Refutación práctica. No obstante la contundencia de las críticas señaladas, la principal refutación de las ideas de Marx no es teórica sino práctica. El desarrollo de las sociedades capitalistas siguió senderos distintos a los previstos por el autor de “El capital”; se incrementaron las tasas de ingresos y de salarios, se expandieron las clases sociales medias, el empobrecimiento masivo y creciente del proletariado industrial no se produjo, al tiempo que las crisis cíclicas de los mercados encontraron salidas insospechadas sustentadas en culturas emprendedoras, supervisiones públicas y el desarrollo de la innovación educativa, científica y tecnológica con aplicaciones directas en los sistemas productivos y sociales, elementos que en la crisis actual se perfilan, otra vez, como un componente relevante de cualquier salida razonable.

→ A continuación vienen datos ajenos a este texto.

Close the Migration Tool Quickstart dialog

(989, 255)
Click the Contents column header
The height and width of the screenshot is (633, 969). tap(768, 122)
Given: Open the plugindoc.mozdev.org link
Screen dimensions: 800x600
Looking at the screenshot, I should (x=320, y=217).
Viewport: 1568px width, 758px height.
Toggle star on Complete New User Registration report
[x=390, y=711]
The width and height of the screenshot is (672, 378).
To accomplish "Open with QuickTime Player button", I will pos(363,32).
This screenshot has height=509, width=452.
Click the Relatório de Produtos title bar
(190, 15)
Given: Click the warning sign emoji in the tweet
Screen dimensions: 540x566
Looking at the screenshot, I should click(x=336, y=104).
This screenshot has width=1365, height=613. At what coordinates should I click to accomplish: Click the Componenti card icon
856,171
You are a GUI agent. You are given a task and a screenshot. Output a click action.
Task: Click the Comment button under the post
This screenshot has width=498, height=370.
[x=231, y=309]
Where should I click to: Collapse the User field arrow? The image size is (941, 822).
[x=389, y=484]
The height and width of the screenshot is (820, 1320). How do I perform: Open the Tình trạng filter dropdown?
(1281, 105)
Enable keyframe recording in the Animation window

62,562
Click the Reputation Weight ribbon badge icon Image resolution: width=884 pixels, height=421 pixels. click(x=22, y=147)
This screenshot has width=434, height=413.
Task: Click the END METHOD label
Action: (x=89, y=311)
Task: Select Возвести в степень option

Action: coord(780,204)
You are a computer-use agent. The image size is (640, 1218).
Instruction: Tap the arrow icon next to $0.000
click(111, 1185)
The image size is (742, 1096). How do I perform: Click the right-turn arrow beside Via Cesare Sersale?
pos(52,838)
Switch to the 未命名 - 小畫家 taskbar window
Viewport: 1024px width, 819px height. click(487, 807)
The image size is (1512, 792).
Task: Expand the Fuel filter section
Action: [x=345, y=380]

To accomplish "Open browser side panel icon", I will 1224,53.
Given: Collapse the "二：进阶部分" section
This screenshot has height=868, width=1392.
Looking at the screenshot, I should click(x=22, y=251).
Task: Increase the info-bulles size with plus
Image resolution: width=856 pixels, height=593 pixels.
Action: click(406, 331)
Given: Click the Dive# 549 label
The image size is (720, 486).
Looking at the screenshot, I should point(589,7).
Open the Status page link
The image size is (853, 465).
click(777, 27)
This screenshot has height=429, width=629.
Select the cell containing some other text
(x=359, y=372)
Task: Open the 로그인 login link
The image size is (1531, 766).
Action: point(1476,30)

Por otro lado, la experiencia del siglo XX mostró que, cuando el Estado se convierte en dueño de los medios de producción – como Marx propuso– nace una nueva clase social propietaria formada por tecnoburócratas estatistas y funcionarios sindicales de tiempo completo, que usufructúan la riqueza social, consumiéndola y distribuyéndola a su antojo, al tiempo que establecen un régimen económico de mercados controlados por ideólogos, cúpulas sindicales y burocracias que secuestran las instituciones públicas en beneficio de sus intereses sectoriales y electorales.
¿Cómo liberarse del pasado? En definitiva, volver a leer a Marx, como sugieren algunos, quizás satisfaga sus necesidades personales, pero es lamentable que al emprender tal lectura se limiten a repetirlo sin innovar ni corregir, y sin incursionar en otros autores que realizan investigaciones actualizadas y fundamentan enfoques distintos a los de Marx. El camino que Marx propuso se tradujo en genocidios y sociedades semejantes a cárceles y manicomios; quienes deseen volver a él conviene que tengan presentes estos hechos. Y les haría bien reconocer que la mejor teoría es la experiencia; que la experiencia ha superado por mucho a su maestro; que el dogmatismo es un problema de salud pública y que, cuando se vive del ayer, el futuro es imposible.